Clinical Transplants 2010, Chapter 12
With 37-years of experience, a total of 801 kidney transplantations (59.4% were deceased donors and 40.6% were living donors) performed at Siriraj hospital were reported. The point system parallel to OPTN/UNOS for waitlists was utilized. Most of the recipients of deceased donor kidney transplantations had 3 HLA mismatches. Due to the point allocation system, none of them had 6 HLA mismatches. Extended criteria donor comprised 7.8% of all deceased donors. Mean duration of dialysis prior to deceased donor transplant was 53 +/- 34 months. Delayed graft function (DGF) was found in 54% of deceased donor kidney transplantation and resulted in significantly higher rate of 1 year biopsy-proven acute rejection, longer duration of kidney transplant admission, higher admission cost and lower patient survival compared to those with immediate graft function.

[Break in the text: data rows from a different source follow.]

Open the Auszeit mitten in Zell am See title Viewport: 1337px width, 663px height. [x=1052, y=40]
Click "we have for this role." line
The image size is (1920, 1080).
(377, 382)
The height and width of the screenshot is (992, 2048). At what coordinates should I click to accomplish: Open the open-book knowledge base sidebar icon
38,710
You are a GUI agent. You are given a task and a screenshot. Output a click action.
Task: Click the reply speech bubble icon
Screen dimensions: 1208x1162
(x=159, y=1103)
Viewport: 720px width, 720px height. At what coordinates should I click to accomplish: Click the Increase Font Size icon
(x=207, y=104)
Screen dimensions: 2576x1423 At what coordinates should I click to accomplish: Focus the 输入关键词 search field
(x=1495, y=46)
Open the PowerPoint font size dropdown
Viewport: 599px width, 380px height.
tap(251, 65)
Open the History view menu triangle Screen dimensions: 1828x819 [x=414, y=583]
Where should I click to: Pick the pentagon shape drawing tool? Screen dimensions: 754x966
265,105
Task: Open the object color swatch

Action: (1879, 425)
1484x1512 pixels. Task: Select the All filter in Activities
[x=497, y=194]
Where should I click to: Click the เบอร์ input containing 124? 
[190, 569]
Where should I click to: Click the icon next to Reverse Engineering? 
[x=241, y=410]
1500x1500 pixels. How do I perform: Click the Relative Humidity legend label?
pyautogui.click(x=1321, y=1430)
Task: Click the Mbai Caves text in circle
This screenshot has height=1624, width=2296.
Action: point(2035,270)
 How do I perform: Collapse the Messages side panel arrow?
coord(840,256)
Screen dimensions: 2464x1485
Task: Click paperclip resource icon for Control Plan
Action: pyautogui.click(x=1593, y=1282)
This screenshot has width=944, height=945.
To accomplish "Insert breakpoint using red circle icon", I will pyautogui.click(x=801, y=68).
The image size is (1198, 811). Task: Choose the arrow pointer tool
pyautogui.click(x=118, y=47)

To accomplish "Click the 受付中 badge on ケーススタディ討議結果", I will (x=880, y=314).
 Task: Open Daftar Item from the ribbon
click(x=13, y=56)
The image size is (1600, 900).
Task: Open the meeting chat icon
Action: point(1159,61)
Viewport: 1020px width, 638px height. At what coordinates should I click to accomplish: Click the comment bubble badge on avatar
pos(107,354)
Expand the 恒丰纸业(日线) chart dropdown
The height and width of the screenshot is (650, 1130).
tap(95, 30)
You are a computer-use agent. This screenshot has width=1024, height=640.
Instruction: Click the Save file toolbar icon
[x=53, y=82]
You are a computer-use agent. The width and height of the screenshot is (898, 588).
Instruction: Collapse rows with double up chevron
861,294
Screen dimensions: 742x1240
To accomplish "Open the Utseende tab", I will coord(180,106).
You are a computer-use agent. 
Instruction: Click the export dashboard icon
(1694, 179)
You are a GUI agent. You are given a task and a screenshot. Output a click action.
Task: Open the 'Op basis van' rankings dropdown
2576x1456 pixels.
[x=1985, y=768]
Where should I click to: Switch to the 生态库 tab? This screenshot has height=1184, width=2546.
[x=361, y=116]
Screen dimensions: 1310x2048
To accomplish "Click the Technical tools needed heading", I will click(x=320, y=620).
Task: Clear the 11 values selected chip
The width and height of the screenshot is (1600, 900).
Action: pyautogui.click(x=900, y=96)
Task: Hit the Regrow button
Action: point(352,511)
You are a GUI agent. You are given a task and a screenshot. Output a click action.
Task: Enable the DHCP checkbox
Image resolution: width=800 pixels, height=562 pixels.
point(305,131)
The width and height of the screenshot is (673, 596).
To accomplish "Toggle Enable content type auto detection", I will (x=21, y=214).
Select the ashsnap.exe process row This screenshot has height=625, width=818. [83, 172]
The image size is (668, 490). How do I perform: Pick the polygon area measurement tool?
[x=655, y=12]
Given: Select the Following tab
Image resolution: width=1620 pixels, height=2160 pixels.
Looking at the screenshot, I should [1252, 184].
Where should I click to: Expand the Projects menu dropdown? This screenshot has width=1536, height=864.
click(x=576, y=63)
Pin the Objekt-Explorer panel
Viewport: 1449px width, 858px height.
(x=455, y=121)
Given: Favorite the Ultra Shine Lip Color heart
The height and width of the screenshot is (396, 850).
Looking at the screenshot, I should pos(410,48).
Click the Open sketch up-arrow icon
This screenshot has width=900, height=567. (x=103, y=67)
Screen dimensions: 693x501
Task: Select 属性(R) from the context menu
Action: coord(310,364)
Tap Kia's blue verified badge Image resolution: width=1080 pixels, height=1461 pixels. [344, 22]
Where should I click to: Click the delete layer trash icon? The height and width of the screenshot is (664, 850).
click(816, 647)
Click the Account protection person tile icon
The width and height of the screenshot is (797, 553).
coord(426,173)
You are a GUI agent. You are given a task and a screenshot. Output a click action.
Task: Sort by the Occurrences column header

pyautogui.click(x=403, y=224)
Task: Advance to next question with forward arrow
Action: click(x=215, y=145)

Most of living donor kidney transplant recipient had 1 haplotype match. Mean donor age was 35.9 +/- 9.8 years. 95.6% of the recipients were on hemodialysis prior to transplantation. The current standard regimen includes calcineurin inhibitor, Mycophenolic acid and prednisolone. Interleukin-2 receptor monoclonal antibody has been used in the high immunological risk or high risk for DGF recipients that were 50% of the recipients. There was no statistically significant difference in the biopsy-proven acute rejection (BPAR) free survival between deceased and living donor transplantation. Proportion of cases with the diagnosis of acute rejection according to Banff 2007 classification is as follows: 32.4% acute cellular rejection (ACR), 39.4% antibody-mediated rejection (AMR) and 21.1% mixed cellular and antibody-mediated rejection. Seventy two patients, 35 deceased donor and 37 living donor kidney transplant recipients, had biopsy-proven glomerular disease after transplantation which IgA nephropathy is the most common form of glomerulonephritis. Median graft survival was 7.6 and 13.2 years and median patient survival was 12.1 and 15.5 years for recipient of deceased and living donor transplant respectively. The follow up program of living donors was introduced in 2003 and there were not any donors who required renal replacement therapy.